Total Pageviews

Friday, October 16, 2009

Bus The Missed I

I missed the Bus.
I was supposed to go to San Jose State University today, those were my plans, but I woke up at 8:00 AM and that was when the bus left. Something... I really don't know why I didn't want to do it. Because f I truly wanted it, I would have put in some effort. Now I am stuck here today.

Tired all the time? I don't know, but my attitude has been so lethargic that I find it hard to disagree. I'm completely afraid I am not burning enough calories. I don't know what is happening.

Water, I drink water.
And I was going to go somewhere with a friend today, perhaps ride bikes, perhaps a run. That will at least cover for a little bit of time; but still I said I was going to be gone all day for extra credit.
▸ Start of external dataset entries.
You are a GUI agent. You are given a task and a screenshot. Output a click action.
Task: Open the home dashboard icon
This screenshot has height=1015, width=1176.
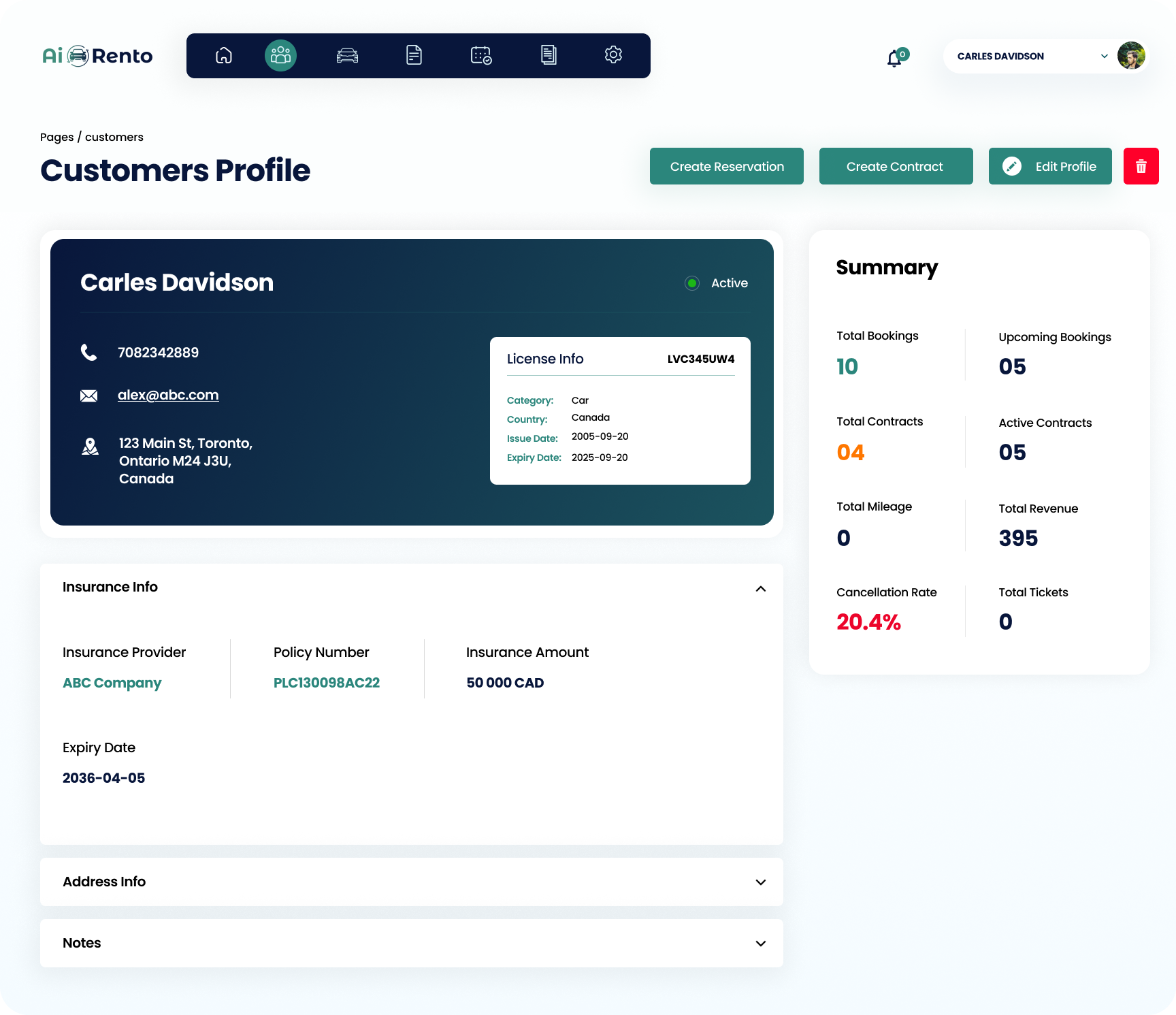click(x=223, y=55)
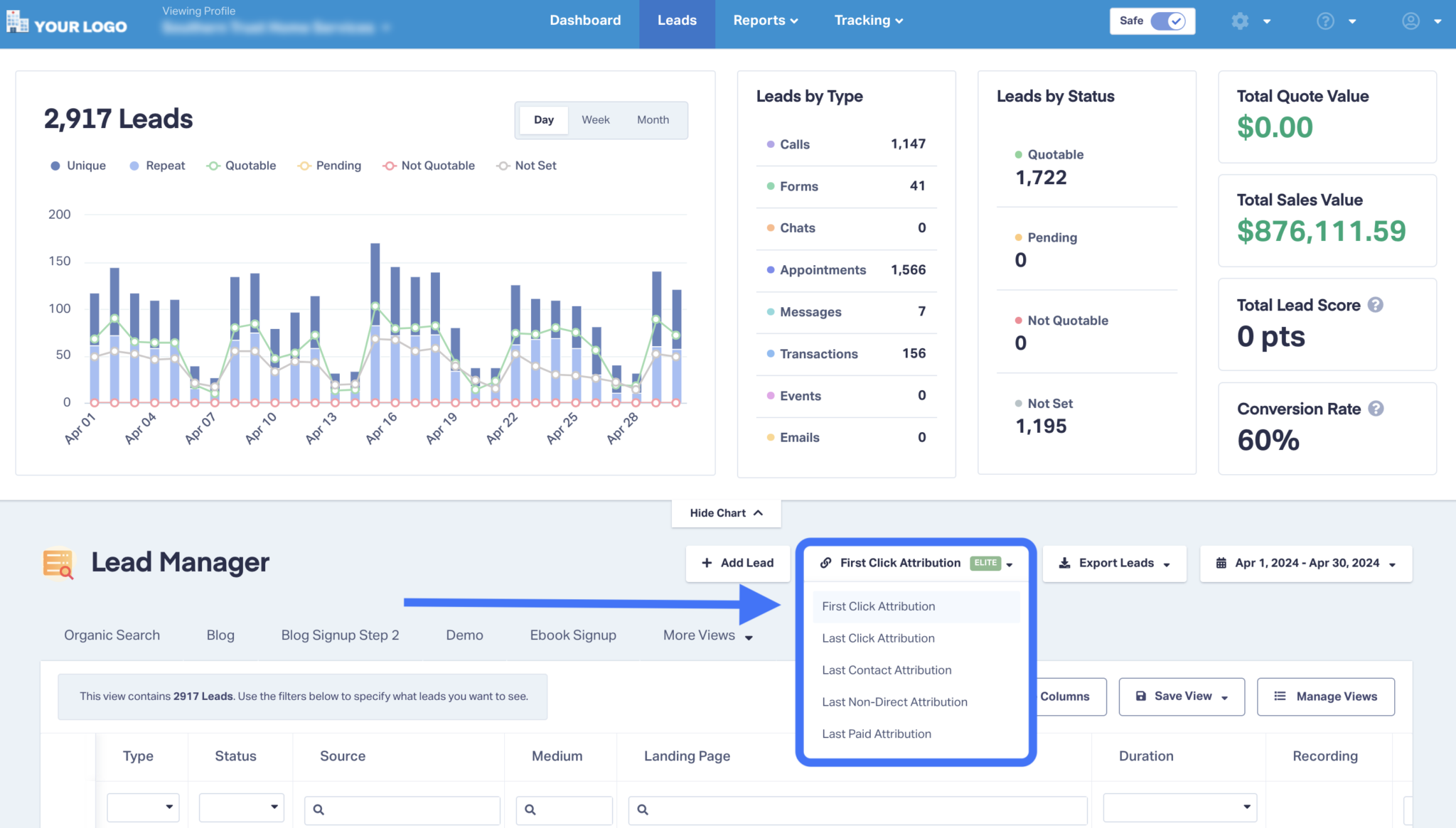Click the calendar icon on the date range selector
Image resolution: width=1456 pixels, height=828 pixels.
tap(1222, 563)
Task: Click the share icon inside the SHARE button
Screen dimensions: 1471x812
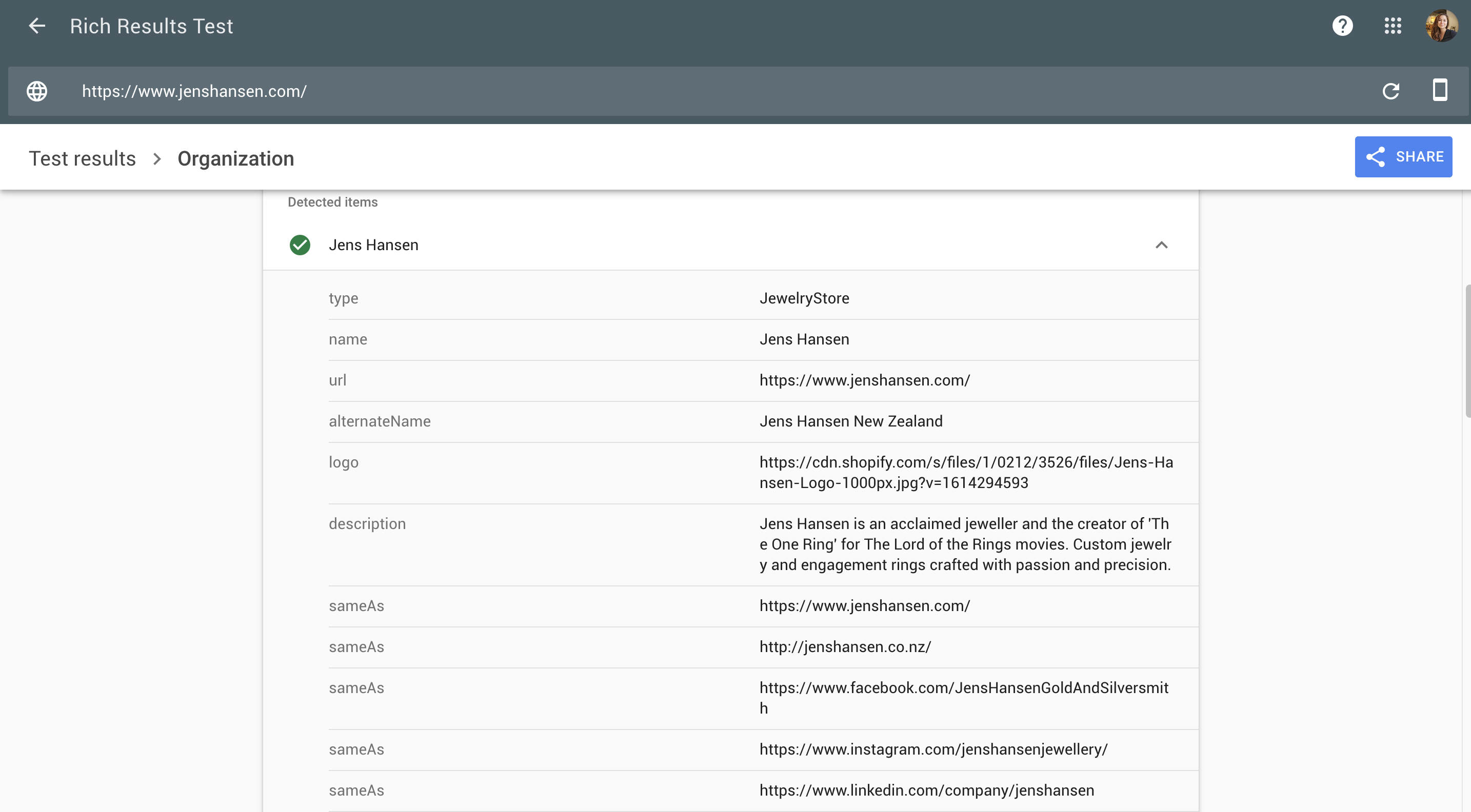Action: pos(1376,157)
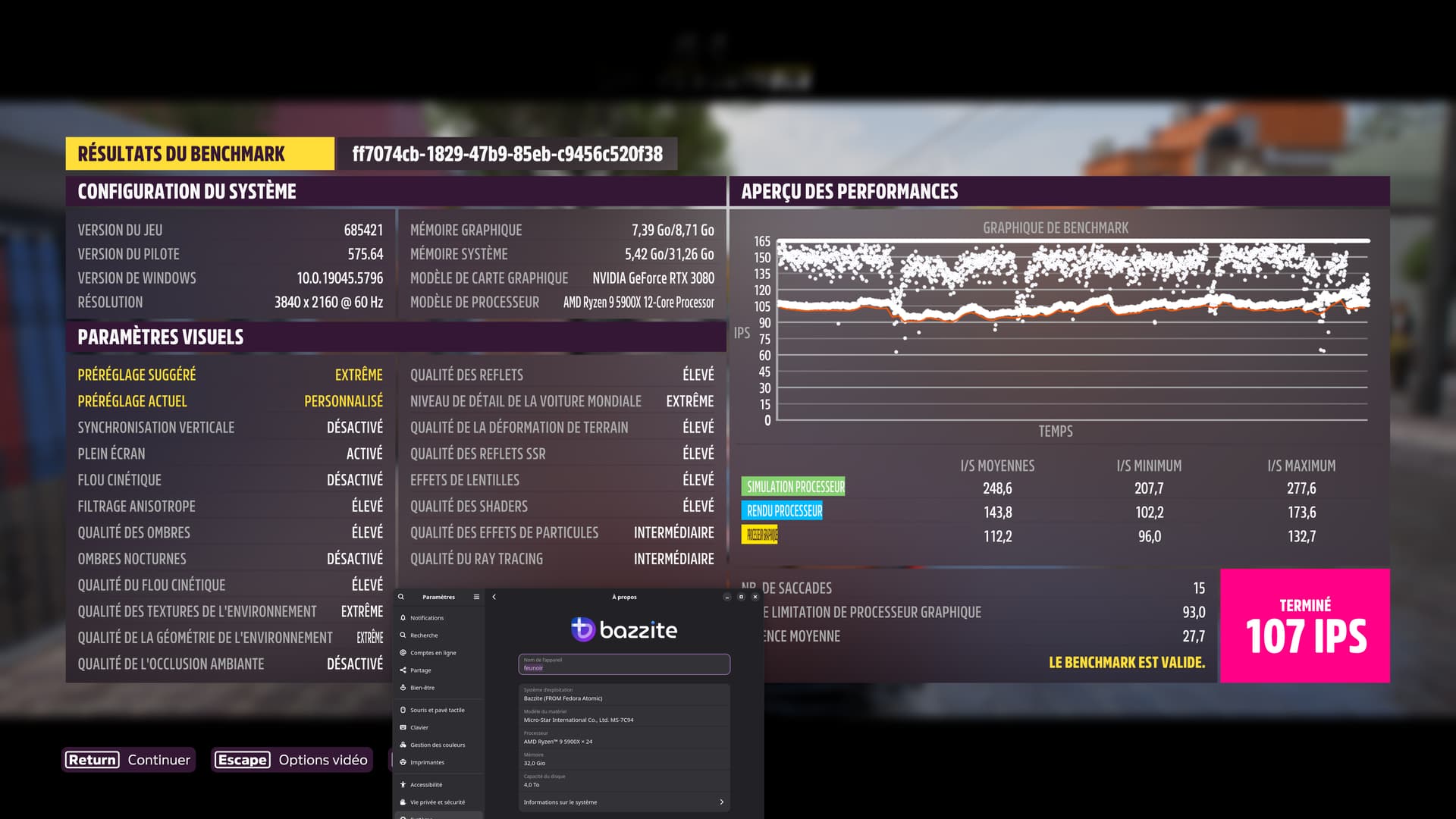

My parents will be angry that I missed out because of something I could have prevented.
Now that I think of it... a run would be in food order after blogging this. I have some homework due by midnight tonight, but I am afraid to do it.
It requires me to comment on people's blogs, they responded to a prompt, and I have to respond to their response. I didn't do any of the reading, like usual, and that makes it harder and harder to integrate the course material. On top of that; I hate how the books in the class seem so redundant, at least the first 2 are. I feel so sad, because all they are about is how our creation myths and early organization of society cause women to suffer.
This is just a bad time to force me to learn that information, because I mindlessly talk about it, at the same time I can't allow it in my thoughts because I like someone. I don't know... part of me admits that I want a woman reliant on me, but one of the things I find beautiful about this girl is how she doesn't need me. And I like how she doesn't know if she likes me back.
But this is so strange to me... I try to think that I know the dating rules, and how to act and feel. For some reason I can't do it. I feel so unreal. Maybe I am emotionless like I say I am.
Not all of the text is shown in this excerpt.